Task directions ▸
Repeat, without any change, the entries presented below.

*** Opening Provided data ***

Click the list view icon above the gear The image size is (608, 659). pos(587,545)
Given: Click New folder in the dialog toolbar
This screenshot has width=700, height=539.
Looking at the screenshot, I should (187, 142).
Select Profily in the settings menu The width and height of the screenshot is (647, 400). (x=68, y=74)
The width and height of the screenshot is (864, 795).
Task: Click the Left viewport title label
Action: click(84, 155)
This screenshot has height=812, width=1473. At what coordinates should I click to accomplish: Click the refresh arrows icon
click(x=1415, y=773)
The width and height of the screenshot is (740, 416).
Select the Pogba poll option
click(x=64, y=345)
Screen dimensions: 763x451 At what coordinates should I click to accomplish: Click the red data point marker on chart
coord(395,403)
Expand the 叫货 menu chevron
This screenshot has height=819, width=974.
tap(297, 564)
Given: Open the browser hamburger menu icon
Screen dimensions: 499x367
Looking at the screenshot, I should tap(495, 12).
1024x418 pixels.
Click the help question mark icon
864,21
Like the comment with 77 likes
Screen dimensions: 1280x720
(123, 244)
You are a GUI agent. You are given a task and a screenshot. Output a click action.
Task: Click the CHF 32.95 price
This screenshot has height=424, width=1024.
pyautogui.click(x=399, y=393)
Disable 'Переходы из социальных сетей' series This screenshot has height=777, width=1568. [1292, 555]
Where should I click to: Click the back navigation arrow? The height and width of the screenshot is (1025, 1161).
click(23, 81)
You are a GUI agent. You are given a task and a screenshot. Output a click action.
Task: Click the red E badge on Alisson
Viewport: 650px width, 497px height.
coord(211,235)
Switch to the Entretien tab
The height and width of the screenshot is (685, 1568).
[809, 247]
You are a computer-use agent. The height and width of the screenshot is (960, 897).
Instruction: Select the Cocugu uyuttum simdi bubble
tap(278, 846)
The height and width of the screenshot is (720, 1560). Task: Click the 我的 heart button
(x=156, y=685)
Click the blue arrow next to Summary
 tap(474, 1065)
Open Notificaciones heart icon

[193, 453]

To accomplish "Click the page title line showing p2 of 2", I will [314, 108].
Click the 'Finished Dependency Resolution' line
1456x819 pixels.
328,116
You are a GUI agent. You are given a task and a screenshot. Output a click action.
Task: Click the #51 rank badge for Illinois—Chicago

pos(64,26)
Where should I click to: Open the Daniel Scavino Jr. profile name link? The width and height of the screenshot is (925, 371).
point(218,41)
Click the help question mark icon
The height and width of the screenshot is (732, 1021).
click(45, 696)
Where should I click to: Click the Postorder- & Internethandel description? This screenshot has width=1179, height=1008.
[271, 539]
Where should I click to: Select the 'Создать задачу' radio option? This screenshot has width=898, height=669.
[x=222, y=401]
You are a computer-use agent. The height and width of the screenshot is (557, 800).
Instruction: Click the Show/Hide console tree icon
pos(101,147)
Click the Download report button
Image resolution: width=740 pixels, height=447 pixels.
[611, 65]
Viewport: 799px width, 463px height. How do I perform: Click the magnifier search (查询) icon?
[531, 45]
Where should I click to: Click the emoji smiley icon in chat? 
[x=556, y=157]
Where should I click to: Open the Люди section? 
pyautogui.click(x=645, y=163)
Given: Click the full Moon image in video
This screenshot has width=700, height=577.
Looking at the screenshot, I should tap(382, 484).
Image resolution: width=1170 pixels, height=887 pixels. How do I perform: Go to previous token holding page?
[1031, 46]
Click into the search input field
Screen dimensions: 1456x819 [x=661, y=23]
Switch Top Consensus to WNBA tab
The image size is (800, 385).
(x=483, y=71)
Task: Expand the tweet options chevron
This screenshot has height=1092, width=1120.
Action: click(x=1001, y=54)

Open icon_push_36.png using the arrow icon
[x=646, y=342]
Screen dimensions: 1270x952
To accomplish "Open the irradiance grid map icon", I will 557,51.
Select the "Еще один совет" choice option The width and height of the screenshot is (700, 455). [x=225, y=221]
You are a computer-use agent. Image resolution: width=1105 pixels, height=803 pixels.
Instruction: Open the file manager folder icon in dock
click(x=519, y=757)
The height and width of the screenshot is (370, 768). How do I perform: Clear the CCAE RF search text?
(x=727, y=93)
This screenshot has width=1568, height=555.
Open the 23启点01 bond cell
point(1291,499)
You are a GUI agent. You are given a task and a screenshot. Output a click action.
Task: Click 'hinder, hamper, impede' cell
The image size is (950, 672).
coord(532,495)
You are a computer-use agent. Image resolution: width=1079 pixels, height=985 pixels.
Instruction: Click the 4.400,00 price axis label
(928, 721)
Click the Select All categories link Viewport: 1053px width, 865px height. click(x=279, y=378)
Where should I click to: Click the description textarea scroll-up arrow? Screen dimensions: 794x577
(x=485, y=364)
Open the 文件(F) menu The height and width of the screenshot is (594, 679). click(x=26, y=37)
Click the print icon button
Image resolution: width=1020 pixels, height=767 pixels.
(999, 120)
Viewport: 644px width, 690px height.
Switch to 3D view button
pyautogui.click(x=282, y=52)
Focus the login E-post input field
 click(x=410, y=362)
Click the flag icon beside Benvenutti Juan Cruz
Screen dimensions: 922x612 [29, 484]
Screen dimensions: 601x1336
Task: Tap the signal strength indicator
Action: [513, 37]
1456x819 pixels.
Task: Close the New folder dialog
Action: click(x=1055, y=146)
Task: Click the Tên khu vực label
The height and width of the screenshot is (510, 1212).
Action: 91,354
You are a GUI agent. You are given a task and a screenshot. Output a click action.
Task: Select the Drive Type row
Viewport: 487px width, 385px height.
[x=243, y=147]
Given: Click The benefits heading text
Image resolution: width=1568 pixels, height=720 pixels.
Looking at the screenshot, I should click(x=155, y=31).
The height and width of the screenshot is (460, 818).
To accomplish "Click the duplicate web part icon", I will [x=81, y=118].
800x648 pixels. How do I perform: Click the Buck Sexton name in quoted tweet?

*** Closing Provided data ***

Finished exercise ▸
Click the list view icon above the gear The image size is (608, 659). pos(587,545)
Given: Click New folder in the dialog toolbar
This screenshot has width=700, height=539.
Looking at the screenshot, I should (187, 142).
Select Profily in the settings menu The width and height of the screenshot is (647, 400). (x=68, y=74)
The width and height of the screenshot is (864, 795).
Task: Click the Left viewport title label
Action: click(84, 155)
This screenshot has height=812, width=1473. At what coordinates should I click to accomplish: Click the refresh arrows icon
click(x=1415, y=773)
The width and height of the screenshot is (740, 416).
Select the Pogba poll option
click(x=64, y=345)
Screen dimensions: 763x451 At what coordinates should I click to accomplish: Click the red data point marker on chart
coord(395,403)
Expand the 叫货 menu chevron
This screenshot has height=819, width=974.
tap(297, 564)
Given: Open the browser hamburger menu icon
Screen dimensions: 499x367
Looking at the screenshot, I should tap(495, 12).
1024x418 pixels.
Click the help question mark icon
864,21
Like the comment with 77 likes
Screen dimensions: 1280x720
(123, 244)
You are a GUI agent. You are given a task and a screenshot. Output a click action.
Task: Click the CHF 32.95 price
This screenshot has height=424, width=1024.
pyautogui.click(x=399, y=393)
Disable 'Переходы из социальных сетей' series This screenshot has height=777, width=1568. [1292, 555]
Where should I click to: Click the back navigation arrow? The height and width of the screenshot is (1025, 1161).
click(23, 81)
You are a GUI agent. You are given a task and a screenshot. Output a click action.
Task: Click the red E badge on Alisson
Viewport: 650px width, 497px height.
coord(211,235)
Switch to the Entretien tab
The height and width of the screenshot is (685, 1568).
[809, 247]
You are a computer-use agent. The height and width of the screenshot is (960, 897).
Instruction: Select the Cocugu uyuttum simdi bubble
tap(278, 846)
The height and width of the screenshot is (720, 1560). Task: Click the 我的 heart button
(x=156, y=685)
Click the blue arrow next to Summary
 tap(474, 1065)
Open Notificaciones heart icon

[193, 453]

To accomplish "Click the page title line showing p2 of 2", I will [314, 108].
Click the 'Finished Dependency Resolution' line
1456x819 pixels.
328,116
You are a GUI agent. You are given a task and a screenshot. Output a click action.
Task: Click the #51 rank badge for Illinois—Chicago

pos(64,26)
Where should I click to: Open the Daniel Scavino Jr. profile name link? The width and height of the screenshot is (925, 371).
point(218,41)
Click the help question mark icon
The height and width of the screenshot is (732, 1021).
click(45, 696)
Where should I click to: Click the Postorder- & Internethandel description? This screenshot has width=1179, height=1008.
[271, 539]
Where should I click to: Select the 'Создать задачу' radio option? This screenshot has width=898, height=669.
[x=222, y=401]
You are a computer-use agent. The height and width of the screenshot is (557, 800).
Instruction: Click the Show/Hide console tree icon
pos(101,147)
Click the Download report button
Image resolution: width=740 pixels, height=447 pixels.
[611, 65]
Viewport: 799px width, 463px height. How do I perform: Click the magnifier search (查询) icon?
[531, 45]
Where should I click to: Click the emoji smiley icon in chat? 
[x=556, y=157]
Where should I click to: Open the Люди section? 
pyautogui.click(x=645, y=163)
Given: Click the full Moon image in video
This screenshot has width=700, height=577.
Looking at the screenshot, I should tap(382, 484).
Image resolution: width=1170 pixels, height=887 pixels. How do I perform: Go to previous token holding page?
[1031, 46]
Click into the search input field
Screen dimensions: 1456x819 [x=661, y=23]
Switch Top Consensus to WNBA tab
The image size is (800, 385).
(x=483, y=71)
Task: Expand the tweet options chevron
This screenshot has height=1092, width=1120.
Action: click(x=1001, y=54)

Open icon_push_36.png using the arrow icon
[x=646, y=342]
Screen dimensions: 1270x952
To accomplish "Open the irradiance grid map icon", I will 557,51.
Select the "Еще один совет" choice option The width and height of the screenshot is (700, 455). [x=225, y=221]
You are a computer-use agent. Image resolution: width=1105 pixels, height=803 pixels.
Instruction: Open the file manager folder icon in dock
click(x=519, y=757)
The height and width of the screenshot is (370, 768). How do I perform: Clear the CCAE RF search text?
(x=727, y=93)
This screenshot has width=1568, height=555.
Open the 23启点01 bond cell
point(1291,499)
You are a GUI agent. You are given a task and a screenshot. Output a click action.
Task: Click 'hinder, hamper, impede' cell
The image size is (950, 672).
coord(532,495)
You are a computer-use agent. Image resolution: width=1079 pixels, height=985 pixels.
Instruction: Click the 4.400,00 price axis label
(928, 721)
Click the Select All categories link Viewport: 1053px width, 865px height. click(x=279, y=378)
Where should I click to: Click the description textarea scroll-up arrow? Screen dimensions: 794x577
(x=485, y=364)
Open the 文件(F) menu The height and width of the screenshot is (594, 679). click(x=26, y=37)
Click the print icon button
Image resolution: width=1020 pixels, height=767 pixels.
(999, 120)
Viewport: 644px width, 690px height.
Switch to 3D view button
pyautogui.click(x=282, y=52)
Focus the login E-post input field
 click(x=410, y=362)
Click the flag icon beside Benvenutti Juan Cruz
Screen dimensions: 922x612 [29, 484]
Screen dimensions: 601x1336
Task: Tap the signal strength indicator
Action: [513, 37]
1456x819 pixels.
Task: Close the New folder dialog
Action: click(x=1055, y=146)
Task: Click the Tên khu vực label
The height and width of the screenshot is (510, 1212).
Action: 91,354
You are a GUI agent. You are given a task and a screenshot. Output a click action.
Task: Select the Drive Type row
Viewport: 487px width, 385px height.
[x=243, y=147]
Given: Click The benefits heading text
Image resolution: width=1568 pixels, height=720 pixels.
Looking at the screenshot, I should click(x=155, y=31).
The height and width of the screenshot is (460, 818).
To accomplish "Click the duplicate web part icon", I will [x=81, y=118].
800x648 pixels. How do I perform: Click the Buck Sexton name in quoted tweet?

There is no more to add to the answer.